For example, the query may be provided by a user as input to an
information retrieval system.
[0057] The English language search query is then executed to search
an English language reference text to identify search relevant
documents, as shown at step 94. Methods for doing so are well-known
in the art. The search-relevant documents are considered the sample
text.
[0058] Important English language terms in the sample text are then
identified, as shown at step 96. For example, this step may be
carried out as discussed above with reference to FIG. 2.
[0059] Suitable French language translations for the English
language important terms are then identified, as shown at step 98.
It should be noted that the translations may be provided for
individual terms of an entire list of terms. For example, this step
may be carried out as discussed above with reference to FIG. 6, and
may be repeated as necessary.
[0060] A French language search query is then created to include
French language translations of the English language important
terms, as shown at step 100. For example, this may be performed by
the user, who may select the terms and provide them as input to the
information retrieval system. Alternatively, this may be performed
in an automated fashion by the information retrieval system, e.g.
by taking the French language term having the highest importance
score as the French language translation of each English language
important term, and by creating the French language search query by
simply substituting the English words of the search query with each
of their French language translations.
[0061] Finally, in the example, of FIG. 7, the French language
search query is executed to identify French language
search-relevant documents taken from the French language reference
text, as shown at steps 102 and 103. Alternatively, a French
language collection of documents may be searched instead of the
reference text. In this manner, the important terms are used for
cross-language query generation and/or expansion.
[0062] FIG. 8 is a block diagram of an information processing
system 200 for identifying terms of importance to sample text in
accordance with the present invention. As is well known in the art,
the information processing system of FIG. 8 includes a general
purpose microprocessor (CPU) 202 and a bus 204 employed to connect
and enable communication between the microprocessor 202 and the
components of the information processing system 200 in accordance
with known techniques. The information processing system 200
typically includes a user interface adapter 206, which connects the
microprocessor 202 via the bus 204 to one or more interface
devices, such as a keyboard 208, mouse 210, and/or other interface
devices 212, which can be any user interface device, such as a
touch sensitive screen, digitized entry pad, etc. The bus 204 may
also connect a display device 214, such as an LCD screen or
monitor, to the microprocessor 202 via a display adapter 216. The
bus 204 may also connect the microprocessor 202 to memory 218 and
long-term storage 220 (collectively, "memory") which can include a
hard drive, diskette drive, tape drive, etc.
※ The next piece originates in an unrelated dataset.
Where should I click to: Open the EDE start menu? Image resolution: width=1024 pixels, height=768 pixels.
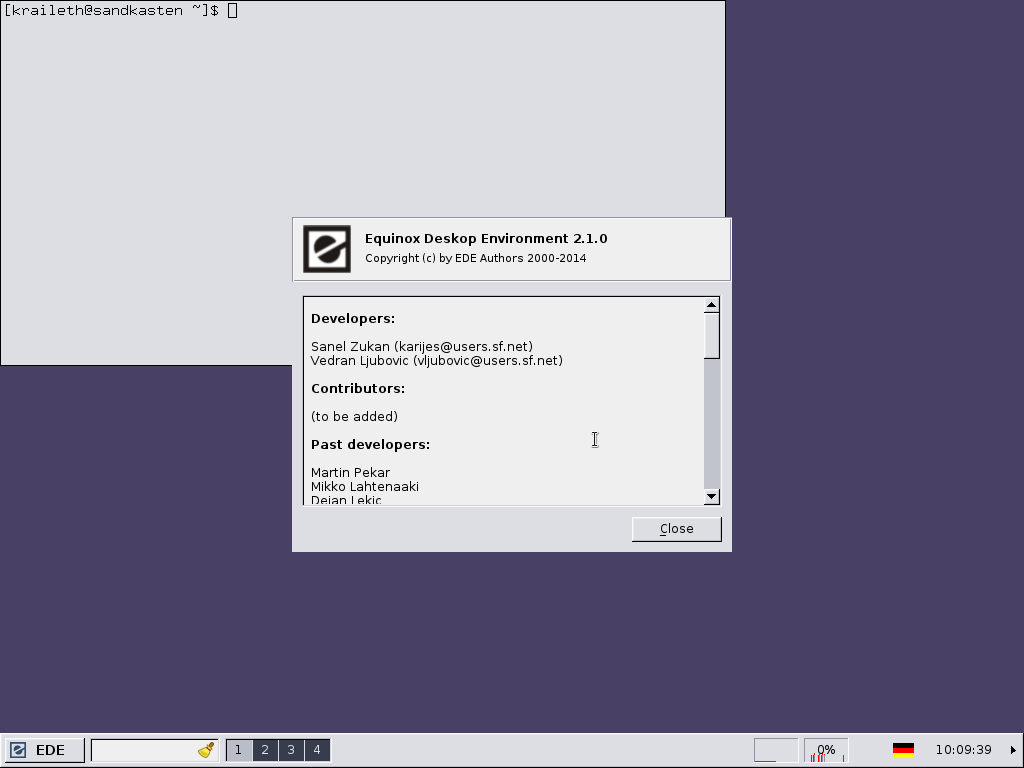(x=44, y=750)
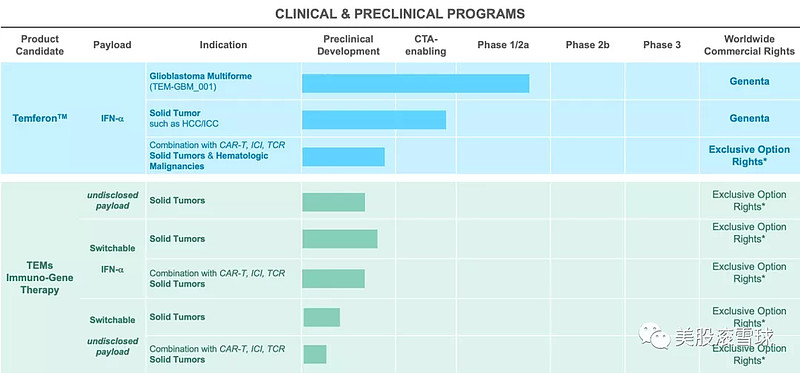Click the Worldwide Commercial Rights header

(x=749, y=45)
[0063] The information processing system 200 may communicate with
other computers or networks of computers, for example via a
communications channel, network card or modem 222. The information
processing system 200 may be associated with such other computers
in a local area network (LAN) or a wide area network (WAN), or the
information processing system 200 can be a client or server in a
client/server arrangement with another computer, etc. All of these
configurations, as well as the appropriate communications hardware
and software, are known in the art.
[0064] Software programming code for carrying out the inventive
method is typically stored in memory. Accordingly, the information
processing system 200 stores in its memory microprocessor
executable instructions. These instructions include instructions
for identifying a reference frequency for each of a plurality of
terms.
[0065] In one embodiment, the reference frequency is identified by
referencing an index stored in the memory 218. The index includes
data indicating a reference frequency for each of multiple terms,
e.g. terms of a reference text. The reference text may be stored in
the memory. For example, the index may be prepared by the system or
by an external system or external party. Optionally, the reference
frequency is identified by determining a reference frequency for
each of said plurality of terms. In other words, the system 200
makes the determination, e.g. by indexing the reference text.
[0066] The data information processing system 200 also stores in
its memory microprocessor executable instructions for identifying a
sample frequency for each of multiple terms of a sample text. The
sample text may be identified as discussed above, and the sample
frequency indicates a frequency of occurrence within the sample
text, as discussed above.
[0067] The data information processing system 200 may also store in
its memory microprocessor executable instructions for comparing a
respective sample frequency to a respective reference frequency for
each of the multiple terms of the sample text. In an embodiment in
which an index is referenced, these instructions may include
instructions for referencing the index as part of the comparing
step. In this manner, importance of each of the multiple terms of
the sample text may be measured as a function of said respective
frequencies, e.g. by the difference, i.e. a metric reflecting the
difference between respective frequencies.
[0068] Optionally, the data information processing system 200 may
also store in its memory microprocessor executable instructions for
assigning an importance score as a function of a difference between
the respective frequencies. As discussed above, the important score
may be calculated by simple subtraction of a term's sample and
reference frequencies, or by any suitable function that provides a
measure reflecting the relative importance to the sample text and
reference text. Further microprocessor executable instructions may
be stored in the memory for sorting multiple terms of the sample
text in order of decreasing importance score and/or for creating an
affinity set including selected ones of the terms, e.g. those
having an importance score exceeding a threshold, as discussed
above.
[0069] Additional microprocessor executable instructions may be
stored in the memory for executing a query including a search term
to identify the sample text, and for creating a refined query
comprising a term from an affinity set, as discussed above with
reference to FIG. 5.
[0070] Furthermore, additional microprocessor executable
instructions may be stored in the memory for providing a list of
documents ranked in order of decreasing relevance to a search
query, and for assigning a relevance score to multiple terms of the
sample text as a function of a difference between respective
frequencies and the relevance ranked order of documents retrieved
by executing said search query. In this manner, a weighting is
applied in assigning a relevance score to reflect as more important
those terms appearing in documents of greater relevance to a search
result, as discussed above with reference to FIG. 2.
[0071] Having thus described particular embodiments of the
invention, various alterations, modifications, and improvements
will readily occur to those skilled in the art. Such alterations,
modifications and improvements as are made obvious by this
disclosure are intended to be part of this description though not
expressly stated herein, and are intended to be within the spirit
and scope of the invention. Accordingly, the foregoing description
is by way of example only, and not limiting. The invention is
limited only as defined in the following claims and equivalents
thereto.
* * * * *